If you’re a business owner, the chances are good that you will eventually find yourself involved in some type of commercial litigation. Whether it’s a contract dispute, a partner disagreement, or something else entirely, business disputes are unfortunately a common occurrence. While litigation can sometimes be necessary to resolve a dispute, it’s not always the best option—especially when time and money are factors. That’s where mediation comes in.
Jeremy Schulman defines commercial litigation mediation as an alternative dispute resolution process that allows parties to resolve their differences without going to court. In mediation, the parties meet with a neutral third-party mediator who helps them reach an agreement.

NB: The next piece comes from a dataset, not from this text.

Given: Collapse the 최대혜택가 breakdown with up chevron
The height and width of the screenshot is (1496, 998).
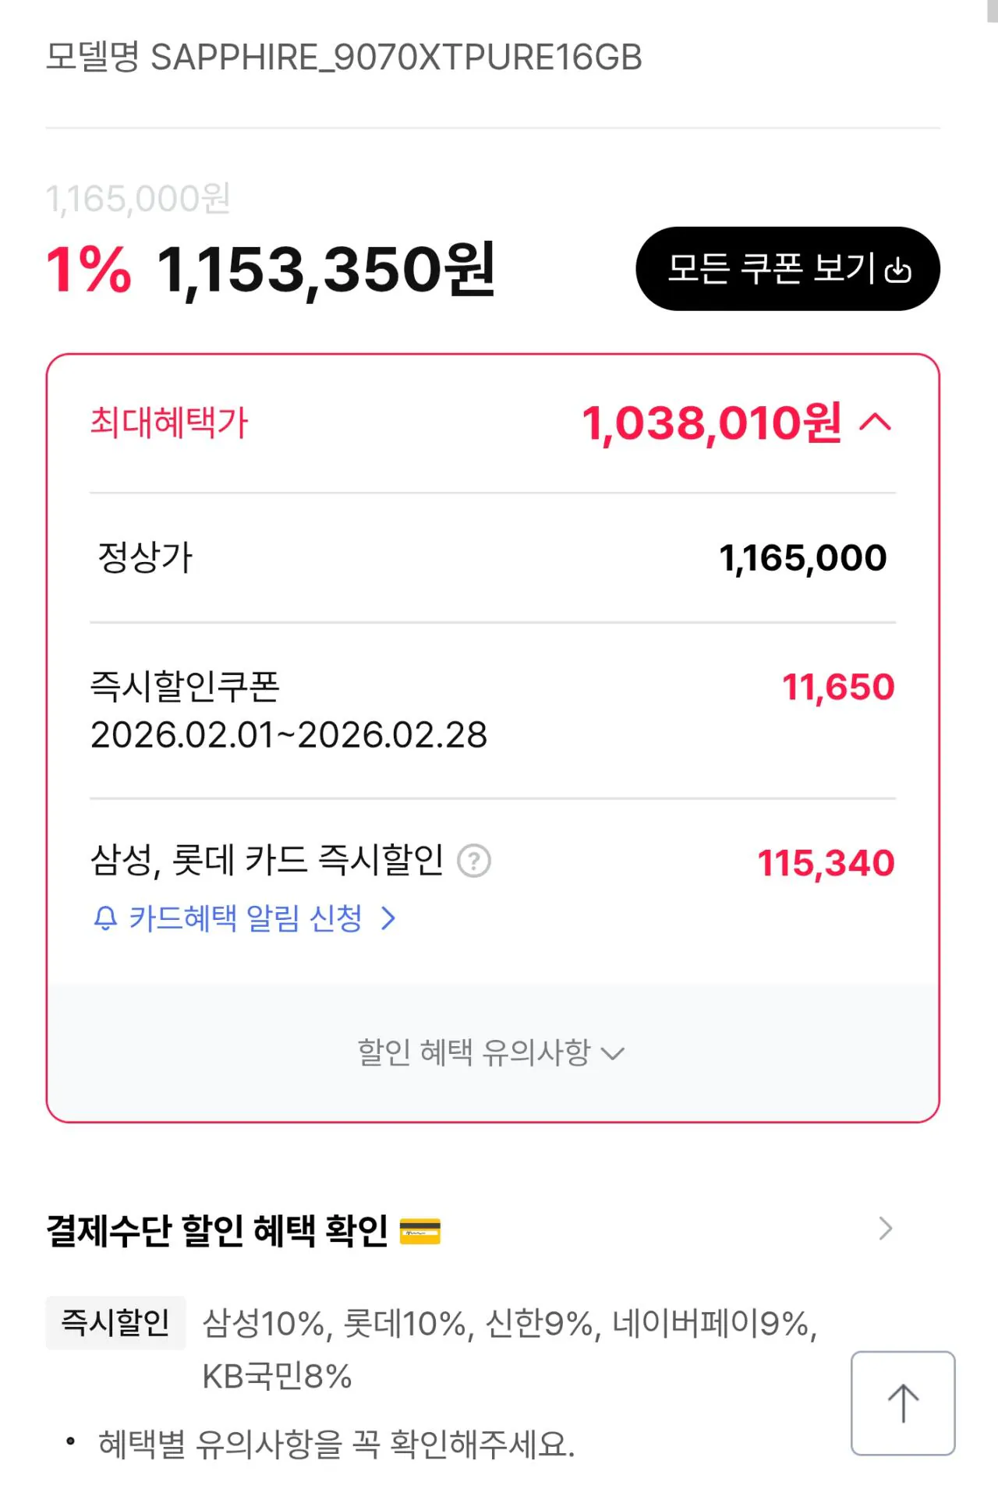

While mediation is not binding, it is often successful in resolving disputes without the need for costly and time-consuming litigation.

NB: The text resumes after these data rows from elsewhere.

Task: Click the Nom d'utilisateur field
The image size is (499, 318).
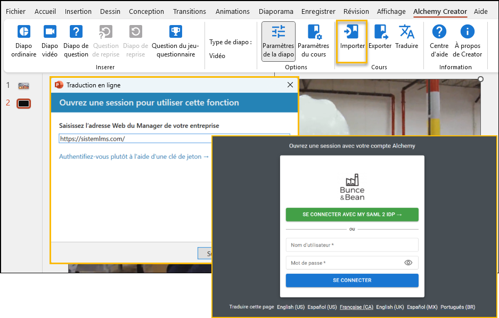Action: [352, 245]
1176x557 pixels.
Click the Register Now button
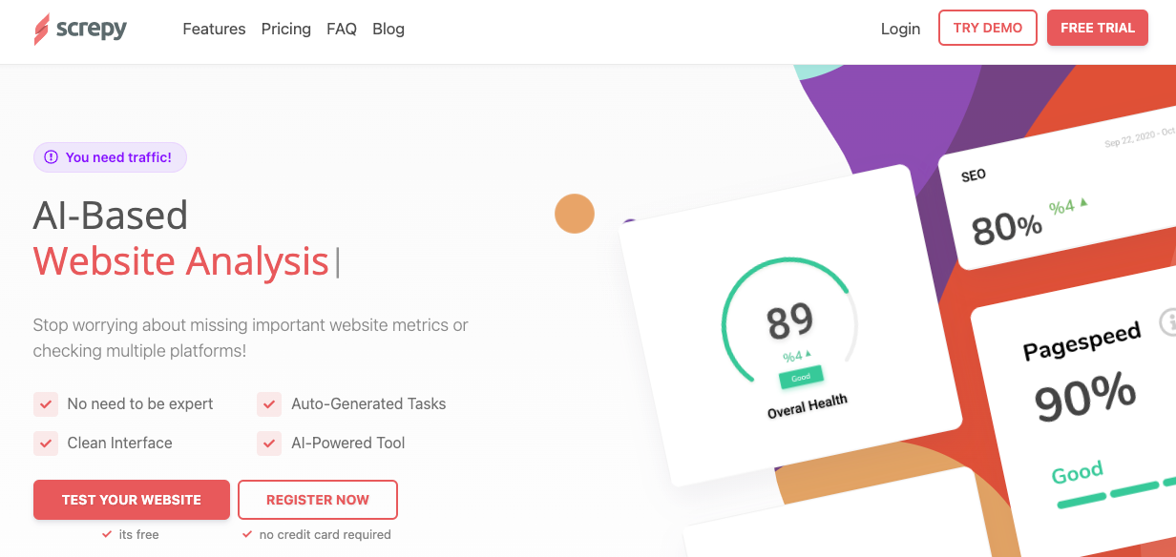[x=318, y=500]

Mediation is a process through which parties in a dispute attempt to reach a resolution with the help of a neutral third-party mediator. In mediation, the mediator does not make decisions or issue rulings; instead, they facilitate discussion and help the parties generate options for resolving their dispute. Mediation is typically less formal than traditional litigation, and it does not require the same rigid rules of evidence or procedure. This can allow for a more flexible and creative approach to problem-solving. Additionally, because mediation is confidential, parties can feel free to discuss sensitive information without fear that it will be used against them later in court.
There are many benefits to using mediation to resolve commercial disputes. First and foremost, it is typically much faster and less expensive than litigation. Because the parties are working together to reach an agreement, there is no need for extensive discovery or motions practice. This can save months (or even years) of the litigation process. In addition, because mediation is confidential, it allows parties to avoid potential damage to their reputations that could come from airing their dirty laundry in court. Finally, by agreeing to mediate their dispute, the parties can maintain control over the outcome instead of leaving it in the hands of a judge or jury.

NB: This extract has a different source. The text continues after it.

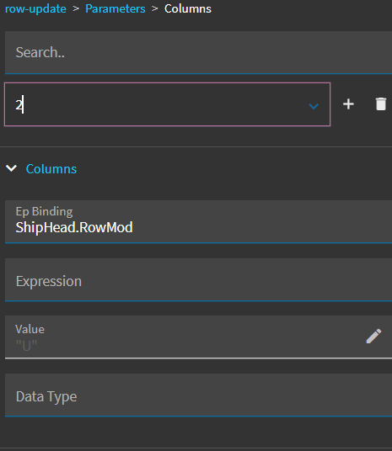Go to Parameters breadcrumb link

[x=115, y=8]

If you’re interested in trying mediation to resolve a commercial dispute, there are a few things you should know about how the process works. First, both parties must agree to mediate in good faith—meaning they must be willing to actually try to reach an agreement. Second, the mediator does not have the authority to make decisions or impose settlements on the parties. Instead, the mediator’s role is limited to facilitating discussion and helping the parties identify areas of agreement and disagreement. Third, because mediation is confidential, anything said during mediation cannot be used in subsequent litigation if an agreement is not reached. This allows the parties to feel free to discuss all potential options for resolution without fear that their words will be used against them later on.
Mediation is a valuable tool for resolving commercial disputes quickly and efficiently. If you find yourself involved in such a dispute, consider giving mediation a try—you may be surprised at how well it works.